Find every line in the material below that contains the word "Open" and copy each of those lines in full.

--- start Task inputs ---

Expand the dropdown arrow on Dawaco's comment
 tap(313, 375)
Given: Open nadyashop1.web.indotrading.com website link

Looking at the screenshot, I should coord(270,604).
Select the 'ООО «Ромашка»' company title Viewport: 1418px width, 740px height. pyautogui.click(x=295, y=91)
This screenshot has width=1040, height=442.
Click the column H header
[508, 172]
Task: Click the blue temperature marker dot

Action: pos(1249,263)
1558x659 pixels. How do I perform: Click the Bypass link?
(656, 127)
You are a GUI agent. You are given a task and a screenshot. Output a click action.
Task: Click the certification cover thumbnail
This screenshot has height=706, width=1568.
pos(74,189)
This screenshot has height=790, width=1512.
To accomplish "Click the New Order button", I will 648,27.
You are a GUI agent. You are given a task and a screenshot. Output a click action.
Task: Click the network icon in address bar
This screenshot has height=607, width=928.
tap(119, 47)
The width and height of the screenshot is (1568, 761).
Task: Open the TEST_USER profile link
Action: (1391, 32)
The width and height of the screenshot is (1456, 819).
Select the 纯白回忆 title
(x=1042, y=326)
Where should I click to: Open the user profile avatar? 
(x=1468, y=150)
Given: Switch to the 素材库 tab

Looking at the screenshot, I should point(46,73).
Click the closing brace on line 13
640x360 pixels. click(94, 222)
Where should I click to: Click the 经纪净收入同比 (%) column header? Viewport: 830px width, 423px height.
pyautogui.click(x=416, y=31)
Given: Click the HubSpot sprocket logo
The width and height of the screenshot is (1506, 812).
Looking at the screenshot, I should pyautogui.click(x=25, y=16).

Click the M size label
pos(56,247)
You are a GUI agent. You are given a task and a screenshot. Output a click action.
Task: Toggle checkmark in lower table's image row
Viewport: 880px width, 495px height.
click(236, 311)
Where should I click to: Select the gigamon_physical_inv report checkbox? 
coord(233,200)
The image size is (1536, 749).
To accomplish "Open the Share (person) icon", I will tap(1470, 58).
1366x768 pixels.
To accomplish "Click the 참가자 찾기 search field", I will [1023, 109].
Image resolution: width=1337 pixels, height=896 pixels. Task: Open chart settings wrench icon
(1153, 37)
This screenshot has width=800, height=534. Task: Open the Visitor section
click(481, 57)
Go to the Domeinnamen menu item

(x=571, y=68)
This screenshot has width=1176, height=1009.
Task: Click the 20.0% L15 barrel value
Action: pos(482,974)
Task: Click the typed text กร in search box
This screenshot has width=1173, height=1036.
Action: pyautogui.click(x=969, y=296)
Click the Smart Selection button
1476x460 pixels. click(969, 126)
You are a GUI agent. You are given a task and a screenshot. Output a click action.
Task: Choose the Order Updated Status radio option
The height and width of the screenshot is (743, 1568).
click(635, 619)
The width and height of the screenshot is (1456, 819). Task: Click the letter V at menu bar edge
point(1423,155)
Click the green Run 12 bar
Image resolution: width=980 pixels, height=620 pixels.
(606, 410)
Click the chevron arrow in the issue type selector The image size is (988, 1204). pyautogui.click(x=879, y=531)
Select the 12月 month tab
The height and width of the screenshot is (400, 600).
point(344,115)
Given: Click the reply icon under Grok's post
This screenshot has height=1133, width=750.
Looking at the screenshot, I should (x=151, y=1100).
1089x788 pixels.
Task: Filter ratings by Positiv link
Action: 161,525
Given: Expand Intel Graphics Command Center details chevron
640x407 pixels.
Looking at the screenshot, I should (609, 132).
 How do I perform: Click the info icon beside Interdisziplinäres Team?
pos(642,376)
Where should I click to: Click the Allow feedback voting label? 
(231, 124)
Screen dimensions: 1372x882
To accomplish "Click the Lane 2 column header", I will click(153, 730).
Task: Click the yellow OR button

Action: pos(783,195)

--- end Task inputs ---

• [Exercise solution]
Given: Open nadyashop1.web.indotrading.com website link
Task: Open the TEST_USER profile link
Where should I click to: Open the user profile avatar? 
To accomplish "Open the Share (person) icon", I will tap(1470, 58).
Image resolution: width=1337 pixels, height=896 pixels. Task: Open chart settings wrench icon
This screenshot has width=800, height=534. Task: Open the Visitor section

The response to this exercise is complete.